Le malaise des Français face aux velléités d’indépendance de la Catalogne…

Les Catalans qui veulent l’indépendance (et dont on ne sait pas s’ils sont majoritaires) s’emploient, avec passion, à rassurer leurs voisins du nord : leur aspiration, disent-ils, n’est pas nationaliste, au sens où nous l’entendons de l’autre côté des Pyrénées. Ils rencontrent chez nous un gros doute, au mieux une sorte de bienveillance dubitative.
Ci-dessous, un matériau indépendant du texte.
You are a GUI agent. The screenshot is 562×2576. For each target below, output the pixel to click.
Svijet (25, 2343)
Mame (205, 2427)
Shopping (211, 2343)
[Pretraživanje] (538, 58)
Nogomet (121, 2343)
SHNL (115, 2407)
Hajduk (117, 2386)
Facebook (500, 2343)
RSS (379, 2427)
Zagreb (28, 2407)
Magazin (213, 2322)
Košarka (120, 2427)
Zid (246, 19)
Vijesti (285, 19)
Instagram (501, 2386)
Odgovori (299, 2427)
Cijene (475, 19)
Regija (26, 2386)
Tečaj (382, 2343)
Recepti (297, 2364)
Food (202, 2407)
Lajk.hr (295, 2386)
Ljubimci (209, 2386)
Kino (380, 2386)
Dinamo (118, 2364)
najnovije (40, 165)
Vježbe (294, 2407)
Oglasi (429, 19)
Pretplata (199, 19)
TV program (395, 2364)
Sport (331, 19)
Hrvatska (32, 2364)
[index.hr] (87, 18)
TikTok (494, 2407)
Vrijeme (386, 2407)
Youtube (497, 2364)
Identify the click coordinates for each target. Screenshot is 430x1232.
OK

La Catalogne, région la plus riche d’Espagne, veut son indépendance ! Ben tiens ! Et puis quoi, un peuple veut se singulariser, se séparer de son pays et ce ne serait pas une manifestation de cet identitarisme qui morcelle nos sociétés, de ce communautarisme qui dresse des murs ? Exprimer ce genre de doutes devant des Catalans pro-indépendance, c’est les désespérer, les attrister. « Vous ne comprenez pas notre volonté de nous séparer de l’Espagne parce que vous êtes républicains » nous disent-ils « et bien nous c’est justement parce que nous sommes républicains que nous voulons divorcer de l’Espagne ». Le mot « divorce », avec toutes ses ambiguïtés, ses raisons enfouies, pas toujours explicables, semble mieux convenir. Nul ethnicisme, même s’il y a une langue et une histoire particulière, leur nationalisme ne veut pas ressembler à un repli mais à une ouverture. Cette formule contient son lot d’hypocrisie parce qu’une volonté d’ouverture qui aboutirait à ajouter une frontière en Europe… difficilement compréhensible. Pourtant la réalité catalane est là. Le sentiment national espagnol ne s’est jamais propagé ici.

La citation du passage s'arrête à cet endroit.